Stored items from a collection
--------------------------------------------------

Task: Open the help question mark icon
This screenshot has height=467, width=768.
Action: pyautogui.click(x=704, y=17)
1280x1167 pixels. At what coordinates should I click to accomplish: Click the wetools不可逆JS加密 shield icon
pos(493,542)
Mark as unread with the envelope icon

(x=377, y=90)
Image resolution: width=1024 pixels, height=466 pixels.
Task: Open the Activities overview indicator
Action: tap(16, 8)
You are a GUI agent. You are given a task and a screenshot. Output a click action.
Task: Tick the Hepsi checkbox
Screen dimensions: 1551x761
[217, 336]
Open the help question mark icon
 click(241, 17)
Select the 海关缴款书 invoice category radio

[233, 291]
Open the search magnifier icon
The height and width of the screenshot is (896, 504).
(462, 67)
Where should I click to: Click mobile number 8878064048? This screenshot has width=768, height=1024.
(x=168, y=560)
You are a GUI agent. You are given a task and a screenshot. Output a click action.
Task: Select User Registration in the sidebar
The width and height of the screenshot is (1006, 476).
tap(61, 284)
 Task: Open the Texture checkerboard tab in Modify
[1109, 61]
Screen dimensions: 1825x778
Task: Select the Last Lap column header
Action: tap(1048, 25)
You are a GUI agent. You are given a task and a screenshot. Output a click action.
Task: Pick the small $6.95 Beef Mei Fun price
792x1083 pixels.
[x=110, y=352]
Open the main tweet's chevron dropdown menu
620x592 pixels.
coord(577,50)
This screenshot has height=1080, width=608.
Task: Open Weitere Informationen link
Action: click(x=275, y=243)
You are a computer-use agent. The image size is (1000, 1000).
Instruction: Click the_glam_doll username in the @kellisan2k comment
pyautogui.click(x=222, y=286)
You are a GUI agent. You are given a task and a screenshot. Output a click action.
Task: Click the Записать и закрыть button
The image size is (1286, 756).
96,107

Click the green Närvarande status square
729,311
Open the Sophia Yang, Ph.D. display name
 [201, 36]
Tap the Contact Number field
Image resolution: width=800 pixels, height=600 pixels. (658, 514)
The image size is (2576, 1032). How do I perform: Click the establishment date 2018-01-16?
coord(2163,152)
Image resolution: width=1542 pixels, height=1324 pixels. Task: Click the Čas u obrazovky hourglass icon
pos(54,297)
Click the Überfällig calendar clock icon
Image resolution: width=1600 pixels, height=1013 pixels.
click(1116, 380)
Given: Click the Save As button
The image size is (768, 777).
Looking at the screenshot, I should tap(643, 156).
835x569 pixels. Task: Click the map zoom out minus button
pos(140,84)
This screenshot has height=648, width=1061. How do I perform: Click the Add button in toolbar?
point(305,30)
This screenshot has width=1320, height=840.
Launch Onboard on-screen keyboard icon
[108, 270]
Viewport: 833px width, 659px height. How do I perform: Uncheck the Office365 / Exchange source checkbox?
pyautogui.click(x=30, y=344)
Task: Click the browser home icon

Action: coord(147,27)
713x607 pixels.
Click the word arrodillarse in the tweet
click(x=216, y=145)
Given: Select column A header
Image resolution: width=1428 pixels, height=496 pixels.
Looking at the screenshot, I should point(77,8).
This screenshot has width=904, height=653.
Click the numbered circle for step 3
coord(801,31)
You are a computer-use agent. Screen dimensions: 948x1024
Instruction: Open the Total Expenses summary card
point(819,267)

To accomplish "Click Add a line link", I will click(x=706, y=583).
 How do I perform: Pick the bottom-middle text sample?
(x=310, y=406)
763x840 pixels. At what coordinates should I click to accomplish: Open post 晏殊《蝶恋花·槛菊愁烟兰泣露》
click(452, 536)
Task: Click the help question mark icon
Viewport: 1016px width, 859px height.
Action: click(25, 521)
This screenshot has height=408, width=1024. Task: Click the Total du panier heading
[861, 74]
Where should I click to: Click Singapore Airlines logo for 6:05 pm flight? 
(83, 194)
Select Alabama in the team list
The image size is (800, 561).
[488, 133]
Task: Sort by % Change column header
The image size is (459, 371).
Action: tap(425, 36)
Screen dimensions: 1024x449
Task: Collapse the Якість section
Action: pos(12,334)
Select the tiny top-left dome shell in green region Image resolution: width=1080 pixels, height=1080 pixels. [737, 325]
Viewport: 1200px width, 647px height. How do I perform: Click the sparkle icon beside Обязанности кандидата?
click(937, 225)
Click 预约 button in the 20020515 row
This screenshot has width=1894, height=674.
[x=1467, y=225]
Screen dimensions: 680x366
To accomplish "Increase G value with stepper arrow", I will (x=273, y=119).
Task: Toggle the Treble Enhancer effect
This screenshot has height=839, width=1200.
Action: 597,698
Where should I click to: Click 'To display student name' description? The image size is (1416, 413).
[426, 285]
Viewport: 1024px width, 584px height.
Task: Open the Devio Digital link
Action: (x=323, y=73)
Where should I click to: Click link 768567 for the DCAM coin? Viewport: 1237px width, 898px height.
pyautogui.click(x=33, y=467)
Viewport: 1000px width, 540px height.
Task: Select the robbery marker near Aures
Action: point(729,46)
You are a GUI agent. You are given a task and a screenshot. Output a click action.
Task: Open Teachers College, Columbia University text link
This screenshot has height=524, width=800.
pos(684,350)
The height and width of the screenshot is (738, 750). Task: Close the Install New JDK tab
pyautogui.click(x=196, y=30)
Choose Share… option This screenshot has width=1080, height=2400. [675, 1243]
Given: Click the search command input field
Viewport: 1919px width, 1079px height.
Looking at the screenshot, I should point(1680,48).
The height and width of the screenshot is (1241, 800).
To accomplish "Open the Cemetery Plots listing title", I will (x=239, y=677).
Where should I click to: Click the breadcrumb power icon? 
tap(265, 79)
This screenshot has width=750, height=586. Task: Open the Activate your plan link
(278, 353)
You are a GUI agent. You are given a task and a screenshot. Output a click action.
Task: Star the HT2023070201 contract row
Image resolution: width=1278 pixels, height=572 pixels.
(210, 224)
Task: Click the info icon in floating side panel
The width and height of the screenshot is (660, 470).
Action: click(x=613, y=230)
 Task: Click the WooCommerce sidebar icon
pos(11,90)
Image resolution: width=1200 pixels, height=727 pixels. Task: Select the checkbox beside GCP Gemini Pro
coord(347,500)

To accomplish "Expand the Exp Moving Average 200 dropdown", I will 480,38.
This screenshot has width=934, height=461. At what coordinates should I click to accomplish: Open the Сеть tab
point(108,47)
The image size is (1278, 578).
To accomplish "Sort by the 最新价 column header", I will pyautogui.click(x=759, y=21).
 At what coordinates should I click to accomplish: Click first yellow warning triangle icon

--------------------------------------------------

▶ _The problem_: The answer must be every entry, reproduced exactly.

▶ _Exercise answer_:
Task: Open the help question mark icon
This screenshot has height=467, width=768.
Action: pyautogui.click(x=704, y=17)
1280x1167 pixels. At what coordinates should I click to accomplish: Click the wetools不可逆JS加密 shield icon
pos(493,542)
Mark as unread with the envelope icon

(x=377, y=90)
Image resolution: width=1024 pixels, height=466 pixels.
Task: Open the Activities overview indicator
Action: tap(16, 8)
You are a GUI agent. You are given a task and a screenshot. Output a click action.
Task: Tick the Hepsi checkbox
Screen dimensions: 1551x761
[217, 336]
Open the help question mark icon
 click(241, 17)
Select the 海关缴款书 invoice category radio

[233, 291]
Open the search magnifier icon
The height and width of the screenshot is (896, 504).
(462, 67)
Where should I click to: Click mobile number 8878064048? This screenshot has width=768, height=1024.
(x=168, y=560)
You are a GUI agent. You are given a task and a screenshot. Output a click action.
Task: Select User Registration in the sidebar
The width and height of the screenshot is (1006, 476).
tap(61, 284)
 Task: Open the Texture checkerboard tab in Modify
[1109, 61]
Screen dimensions: 1825x778
Task: Select the Last Lap column header
Action: tap(1048, 25)
You are a GUI agent. You are given a task and a screenshot. Output a click action.
Task: Pick the small $6.95 Beef Mei Fun price
792x1083 pixels.
[x=110, y=352]
Open the main tweet's chevron dropdown menu
620x592 pixels.
coord(577,50)
This screenshot has height=1080, width=608.
Task: Open Weitere Informationen link
Action: click(x=275, y=243)
You are a computer-use agent. The image size is (1000, 1000).
Instruction: Click the_glam_doll username in the @kellisan2k comment
pyautogui.click(x=222, y=286)
You are a GUI agent. You are given a task and a screenshot. Output a click action.
Task: Click the Записать и закрыть button
The image size is (1286, 756).
96,107

Click the green Närvarande status square
729,311
Open the Sophia Yang, Ph.D. display name
 [201, 36]
Tap the Contact Number field
Image resolution: width=800 pixels, height=600 pixels. (658, 514)
The image size is (2576, 1032). How do I perform: Click the establishment date 2018-01-16?
coord(2163,152)
Image resolution: width=1542 pixels, height=1324 pixels. Task: Click the Čas u obrazovky hourglass icon
pos(54,297)
Click the Überfällig calendar clock icon
Image resolution: width=1600 pixels, height=1013 pixels.
click(1116, 380)
Given: Click the Save As button
The image size is (768, 777).
Looking at the screenshot, I should tap(643, 156).
835x569 pixels. Task: Click the map zoom out minus button
pos(140,84)
This screenshot has height=648, width=1061. How do I perform: Click the Add button in toolbar?
point(305,30)
This screenshot has width=1320, height=840.
Launch Onboard on-screen keyboard icon
[108, 270]
Viewport: 833px width, 659px height. How do I perform: Uncheck the Office365 / Exchange source checkbox?
pyautogui.click(x=30, y=344)
Task: Click the browser home icon

Action: coord(147,27)
713x607 pixels.
Click the word arrodillarse in the tweet
click(x=216, y=145)
Given: Select column A header
Image resolution: width=1428 pixels, height=496 pixels.
Looking at the screenshot, I should point(77,8).
This screenshot has width=904, height=653.
Click the numbered circle for step 3
coord(801,31)
You are a computer-use agent. Screen dimensions: 948x1024
Instruction: Open the Total Expenses summary card
point(819,267)

To accomplish "Click Add a line link", I will click(x=706, y=583).
 How do I perform: Pick the bottom-middle text sample?
(x=310, y=406)
763x840 pixels. At what coordinates should I click to accomplish: Open post 晏殊《蝶恋花·槛菊愁烟兰泣露》
click(452, 536)
Task: Click the help question mark icon
Viewport: 1016px width, 859px height.
Action: click(25, 521)
This screenshot has height=408, width=1024. Task: Click the Total du panier heading
[861, 74]
Where should I click to: Click Singapore Airlines logo for 6:05 pm flight? 
(83, 194)
Select Alabama in the team list
The image size is (800, 561).
[488, 133]
Task: Sort by % Change column header
The image size is (459, 371).
Action: tap(425, 36)
Screen dimensions: 1024x449
Task: Collapse the Якість section
Action: pos(12,334)
Select the tiny top-left dome shell in green region Image resolution: width=1080 pixels, height=1080 pixels. [737, 325]
Viewport: 1200px width, 647px height. How do I perform: Click the sparkle icon beside Обязанности кандидата?
click(937, 225)
Click 预约 button in the 20020515 row
This screenshot has width=1894, height=674.
[x=1467, y=225]
Screen dimensions: 680x366
To accomplish "Increase G value with stepper arrow", I will (x=273, y=119).
Task: Toggle the Treble Enhancer effect
This screenshot has height=839, width=1200.
Action: 597,698
Where should I click to: Click 'To display student name' description? The image size is (1416, 413).
[426, 285]
Viewport: 1024px width, 584px height.
Task: Open the Devio Digital link
Action: (x=323, y=73)
Where should I click to: Click link 768567 for the DCAM coin? Viewport: 1237px width, 898px height.
pyautogui.click(x=33, y=467)
Viewport: 1000px width, 540px height.
Task: Select the robbery marker near Aures
Action: point(729,46)
You are a GUI agent. You are given a task and a screenshot. Output a click action.
Task: Open Teachers College, Columbia University text link
This screenshot has height=524, width=800.
pos(684,350)
The height and width of the screenshot is (738, 750). Task: Close the Install New JDK tab
pyautogui.click(x=196, y=30)
Choose Share… option This screenshot has width=1080, height=2400. [675, 1243]
Given: Click the search command input field
Viewport: 1919px width, 1079px height.
Looking at the screenshot, I should point(1680,48).
The height and width of the screenshot is (1241, 800).
To accomplish "Open the Cemetery Plots listing title", I will (x=239, y=677).
Where should I click to: Click the breadcrumb power icon? 
tap(265, 79)
This screenshot has width=750, height=586. Task: Open the Activate your plan link
(278, 353)
You are a GUI agent. You are given a task and a screenshot. Output a click action.
Task: Star the HT2023070201 contract row
Image resolution: width=1278 pixels, height=572 pixels.
(210, 224)
Task: Click the info icon in floating side panel
The width and height of the screenshot is (660, 470).
Action: click(x=613, y=230)
 Task: Click the WooCommerce sidebar icon
pos(11,90)
Image resolution: width=1200 pixels, height=727 pixels. Task: Select the checkbox beside GCP Gemini Pro
coord(347,500)

To accomplish "Expand the Exp Moving Average 200 dropdown", I will 480,38.
This screenshot has width=934, height=461. At what coordinates should I click to accomplish: Open the Сеть tab
point(108,47)
The image size is (1278, 578).
To accomplish "Sort by the 最新价 column header", I will pyautogui.click(x=759, y=21).
 At what coordinates should I click to accomplish: Click first yellow warning triangle icon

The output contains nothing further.